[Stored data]
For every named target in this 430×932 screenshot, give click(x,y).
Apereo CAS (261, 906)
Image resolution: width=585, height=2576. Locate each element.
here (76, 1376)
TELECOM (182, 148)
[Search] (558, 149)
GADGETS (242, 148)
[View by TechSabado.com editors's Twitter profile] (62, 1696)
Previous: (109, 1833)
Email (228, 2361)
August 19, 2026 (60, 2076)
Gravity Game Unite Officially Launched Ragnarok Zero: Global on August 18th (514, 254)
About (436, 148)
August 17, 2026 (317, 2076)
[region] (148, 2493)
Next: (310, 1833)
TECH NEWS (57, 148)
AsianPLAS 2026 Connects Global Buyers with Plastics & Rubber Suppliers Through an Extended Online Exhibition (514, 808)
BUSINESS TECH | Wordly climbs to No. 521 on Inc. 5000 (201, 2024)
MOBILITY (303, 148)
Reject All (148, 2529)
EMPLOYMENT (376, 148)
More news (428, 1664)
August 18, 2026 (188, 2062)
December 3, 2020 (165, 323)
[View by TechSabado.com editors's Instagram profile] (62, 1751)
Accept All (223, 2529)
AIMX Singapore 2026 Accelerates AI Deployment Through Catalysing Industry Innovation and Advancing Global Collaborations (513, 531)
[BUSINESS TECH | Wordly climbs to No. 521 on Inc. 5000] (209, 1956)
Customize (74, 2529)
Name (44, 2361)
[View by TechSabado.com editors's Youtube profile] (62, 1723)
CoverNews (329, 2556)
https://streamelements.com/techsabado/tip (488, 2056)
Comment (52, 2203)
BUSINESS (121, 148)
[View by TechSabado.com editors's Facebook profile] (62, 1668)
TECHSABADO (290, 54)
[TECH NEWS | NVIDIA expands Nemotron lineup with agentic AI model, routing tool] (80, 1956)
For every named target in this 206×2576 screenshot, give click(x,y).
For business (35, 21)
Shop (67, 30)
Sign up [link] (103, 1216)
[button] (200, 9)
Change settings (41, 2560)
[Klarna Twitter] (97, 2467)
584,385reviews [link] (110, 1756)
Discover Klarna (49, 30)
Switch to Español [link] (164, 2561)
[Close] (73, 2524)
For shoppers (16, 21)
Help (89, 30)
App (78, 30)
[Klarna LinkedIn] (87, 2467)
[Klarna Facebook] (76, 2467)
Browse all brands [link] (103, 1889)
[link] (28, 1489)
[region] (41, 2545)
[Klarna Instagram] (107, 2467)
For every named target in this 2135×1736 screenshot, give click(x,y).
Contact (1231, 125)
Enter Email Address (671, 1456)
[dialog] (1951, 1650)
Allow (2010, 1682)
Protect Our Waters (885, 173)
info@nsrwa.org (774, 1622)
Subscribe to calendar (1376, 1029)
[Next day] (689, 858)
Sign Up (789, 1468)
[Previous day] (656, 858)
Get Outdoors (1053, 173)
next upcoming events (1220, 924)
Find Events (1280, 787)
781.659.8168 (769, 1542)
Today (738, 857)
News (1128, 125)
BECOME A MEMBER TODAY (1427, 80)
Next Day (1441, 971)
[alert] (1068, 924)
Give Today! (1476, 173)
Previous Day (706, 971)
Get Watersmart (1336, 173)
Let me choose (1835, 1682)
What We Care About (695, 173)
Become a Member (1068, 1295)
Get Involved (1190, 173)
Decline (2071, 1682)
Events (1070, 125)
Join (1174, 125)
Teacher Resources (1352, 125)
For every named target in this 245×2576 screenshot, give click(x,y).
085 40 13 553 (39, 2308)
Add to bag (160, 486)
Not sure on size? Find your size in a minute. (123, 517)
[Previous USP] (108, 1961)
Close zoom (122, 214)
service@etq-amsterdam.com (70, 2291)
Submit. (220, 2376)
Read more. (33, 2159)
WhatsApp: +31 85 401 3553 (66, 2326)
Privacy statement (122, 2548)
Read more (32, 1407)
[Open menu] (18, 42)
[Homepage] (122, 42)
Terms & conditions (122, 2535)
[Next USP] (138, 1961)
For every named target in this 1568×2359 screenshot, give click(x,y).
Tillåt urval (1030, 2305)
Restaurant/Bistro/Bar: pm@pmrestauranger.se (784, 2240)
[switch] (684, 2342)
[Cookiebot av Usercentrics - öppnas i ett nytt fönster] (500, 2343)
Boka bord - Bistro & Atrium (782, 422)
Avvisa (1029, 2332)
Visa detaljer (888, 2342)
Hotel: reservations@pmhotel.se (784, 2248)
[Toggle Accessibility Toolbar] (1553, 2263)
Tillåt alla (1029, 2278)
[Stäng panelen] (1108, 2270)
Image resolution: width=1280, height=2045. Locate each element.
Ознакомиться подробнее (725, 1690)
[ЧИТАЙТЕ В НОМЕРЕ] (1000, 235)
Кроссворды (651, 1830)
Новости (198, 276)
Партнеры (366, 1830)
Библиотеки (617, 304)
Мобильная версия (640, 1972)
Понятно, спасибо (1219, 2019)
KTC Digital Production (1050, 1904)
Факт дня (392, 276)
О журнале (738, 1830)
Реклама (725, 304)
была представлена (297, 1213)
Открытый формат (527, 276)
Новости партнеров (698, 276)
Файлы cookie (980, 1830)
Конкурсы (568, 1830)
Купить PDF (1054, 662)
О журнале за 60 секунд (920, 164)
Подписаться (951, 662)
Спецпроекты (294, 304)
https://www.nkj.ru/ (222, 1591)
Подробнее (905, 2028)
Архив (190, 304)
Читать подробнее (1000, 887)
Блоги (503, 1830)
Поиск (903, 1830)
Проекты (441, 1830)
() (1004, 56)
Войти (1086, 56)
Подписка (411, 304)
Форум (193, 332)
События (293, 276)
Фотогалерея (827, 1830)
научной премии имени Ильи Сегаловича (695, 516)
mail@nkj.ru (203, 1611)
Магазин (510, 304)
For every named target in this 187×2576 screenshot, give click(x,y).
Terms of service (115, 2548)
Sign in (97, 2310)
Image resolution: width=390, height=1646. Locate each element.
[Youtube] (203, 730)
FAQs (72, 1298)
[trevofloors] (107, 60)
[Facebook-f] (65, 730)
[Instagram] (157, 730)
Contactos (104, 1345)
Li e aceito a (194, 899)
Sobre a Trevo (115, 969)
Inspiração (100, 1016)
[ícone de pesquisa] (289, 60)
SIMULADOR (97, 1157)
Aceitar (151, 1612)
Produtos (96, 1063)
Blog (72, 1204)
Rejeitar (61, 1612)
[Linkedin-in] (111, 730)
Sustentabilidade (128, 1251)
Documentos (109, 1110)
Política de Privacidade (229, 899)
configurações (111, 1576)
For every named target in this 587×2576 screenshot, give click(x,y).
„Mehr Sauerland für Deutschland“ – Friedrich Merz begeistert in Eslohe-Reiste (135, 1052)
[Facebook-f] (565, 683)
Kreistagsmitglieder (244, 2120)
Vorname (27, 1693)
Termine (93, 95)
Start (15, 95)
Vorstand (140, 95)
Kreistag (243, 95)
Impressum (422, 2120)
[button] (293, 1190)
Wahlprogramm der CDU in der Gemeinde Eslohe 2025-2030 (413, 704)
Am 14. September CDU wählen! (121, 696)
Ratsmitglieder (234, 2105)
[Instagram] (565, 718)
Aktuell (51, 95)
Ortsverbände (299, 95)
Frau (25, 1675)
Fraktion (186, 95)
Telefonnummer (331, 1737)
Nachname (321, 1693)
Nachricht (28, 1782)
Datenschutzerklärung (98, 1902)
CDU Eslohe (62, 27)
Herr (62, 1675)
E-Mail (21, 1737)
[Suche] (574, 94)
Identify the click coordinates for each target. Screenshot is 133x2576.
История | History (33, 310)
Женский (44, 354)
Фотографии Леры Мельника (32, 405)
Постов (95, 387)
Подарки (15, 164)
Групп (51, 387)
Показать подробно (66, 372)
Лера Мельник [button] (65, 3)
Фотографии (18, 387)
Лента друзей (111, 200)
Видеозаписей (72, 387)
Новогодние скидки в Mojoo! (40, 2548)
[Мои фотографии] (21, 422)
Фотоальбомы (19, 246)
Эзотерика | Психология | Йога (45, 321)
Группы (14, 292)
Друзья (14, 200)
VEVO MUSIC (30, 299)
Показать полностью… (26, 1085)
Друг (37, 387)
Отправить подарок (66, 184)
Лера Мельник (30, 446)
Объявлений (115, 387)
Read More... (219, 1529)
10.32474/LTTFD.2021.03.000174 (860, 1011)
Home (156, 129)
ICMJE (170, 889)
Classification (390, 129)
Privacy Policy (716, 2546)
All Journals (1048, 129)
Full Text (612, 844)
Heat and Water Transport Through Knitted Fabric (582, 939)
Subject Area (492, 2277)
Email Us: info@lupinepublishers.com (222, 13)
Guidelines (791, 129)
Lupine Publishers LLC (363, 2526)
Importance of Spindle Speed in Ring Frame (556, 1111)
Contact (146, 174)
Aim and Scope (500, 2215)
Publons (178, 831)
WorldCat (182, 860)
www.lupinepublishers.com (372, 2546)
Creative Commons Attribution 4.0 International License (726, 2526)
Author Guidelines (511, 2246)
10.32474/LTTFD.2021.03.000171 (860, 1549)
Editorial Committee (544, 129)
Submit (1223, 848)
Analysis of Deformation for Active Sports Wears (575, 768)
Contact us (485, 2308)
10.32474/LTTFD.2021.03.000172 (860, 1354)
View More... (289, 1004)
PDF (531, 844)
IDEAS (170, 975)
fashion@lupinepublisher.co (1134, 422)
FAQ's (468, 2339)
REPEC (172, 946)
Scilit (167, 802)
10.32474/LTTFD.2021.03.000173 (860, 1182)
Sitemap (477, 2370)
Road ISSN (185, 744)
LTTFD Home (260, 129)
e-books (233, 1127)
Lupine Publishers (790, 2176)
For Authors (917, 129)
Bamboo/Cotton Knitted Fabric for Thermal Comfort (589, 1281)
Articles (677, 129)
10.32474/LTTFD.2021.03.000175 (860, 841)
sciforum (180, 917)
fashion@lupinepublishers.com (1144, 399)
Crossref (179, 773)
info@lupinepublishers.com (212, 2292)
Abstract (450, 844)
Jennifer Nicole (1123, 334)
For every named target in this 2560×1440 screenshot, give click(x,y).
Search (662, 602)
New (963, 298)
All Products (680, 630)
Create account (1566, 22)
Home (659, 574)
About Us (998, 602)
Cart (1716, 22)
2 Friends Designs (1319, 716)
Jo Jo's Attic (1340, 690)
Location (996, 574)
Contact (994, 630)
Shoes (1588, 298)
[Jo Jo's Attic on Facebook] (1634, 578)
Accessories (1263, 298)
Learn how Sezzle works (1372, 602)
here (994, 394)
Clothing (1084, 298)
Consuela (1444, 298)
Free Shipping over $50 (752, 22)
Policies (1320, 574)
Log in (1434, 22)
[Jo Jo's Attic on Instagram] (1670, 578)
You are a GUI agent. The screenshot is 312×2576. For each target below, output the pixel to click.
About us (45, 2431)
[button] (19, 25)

## Task to carry out
Reproduce, character for character, only the lines of the preceding data that start at the line with "configurações (111, 1576)" and end at the line with "Subject Area (492, 2277)", both included.

## Written answer
configurações (111, 1576)
For every named target in this 587×2576 screenshot, give click(x,y).
„Mehr Sauerland für Deutschland“ – Friedrich Merz begeistert in Eslohe-Reiste (135, 1052)
[Facebook-f] (565, 683)
Kreistagsmitglieder (244, 2120)
Vorname (27, 1693)
Termine (93, 95)
Start (15, 95)
Vorstand (140, 95)
Kreistag (243, 95)
Impressum (422, 2120)
[button] (293, 1190)
Wahlprogramm der CDU in der Gemeinde Eslohe 2025-2030 (413, 704)
Am 14. September CDU wählen! (121, 696)
Ratsmitglieder (234, 2105)
[Instagram] (565, 718)
Aktuell (51, 95)
Ortsverbände (299, 95)
Frau (25, 1675)
Fraktion (186, 95)
Telefonnummer (331, 1737)
Nachname (321, 1693)
Nachricht (28, 1782)
Datenschutzerklärung (98, 1902)
CDU Eslohe (62, 27)
Herr (62, 1675)
E-Mail (21, 1737)
[Suche] (574, 94)
Identify the click coordinates for each target. Screenshot is 133x2576.
История | History (33, 310)
Женский (44, 354)
Фотографии Леры Мельника (32, 405)
Постов (95, 387)
Подарки (15, 164)
Групп (51, 387)
Показать подробно (66, 372)
Лера Мельник [button] (65, 3)
Фотографии (18, 387)
Лента друзей (111, 200)
Видеозаписей (72, 387)
Новогодние скидки в Mojoo! (40, 2548)
[Мои фотографии] (21, 422)
Фотоальбомы (19, 246)
Эзотерика | Психология | Йога (45, 321)
Группы (14, 292)
Друзья (14, 200)
VEVO MUSIC (30, 299)
Показать полностью… (26, 1085)
Друг (37, 387)
Отправить подарок (66, 184)
Лера Мельник (30, 446)
Объявлений (115, 387)
Read More... (219, 1529)
10.32474/LTTFD.2021.03.000174 (860, 1011)
Home (156, 129)
ICMJE (170, 889)
Classification (390, 129)
Privacy Policy (716, 2546)
All Journals (1048, 129)
Full Text (612, 844)
Heat and Water Transport Through Knitted Fabric (582, 939)
Subject Area (492, 2277)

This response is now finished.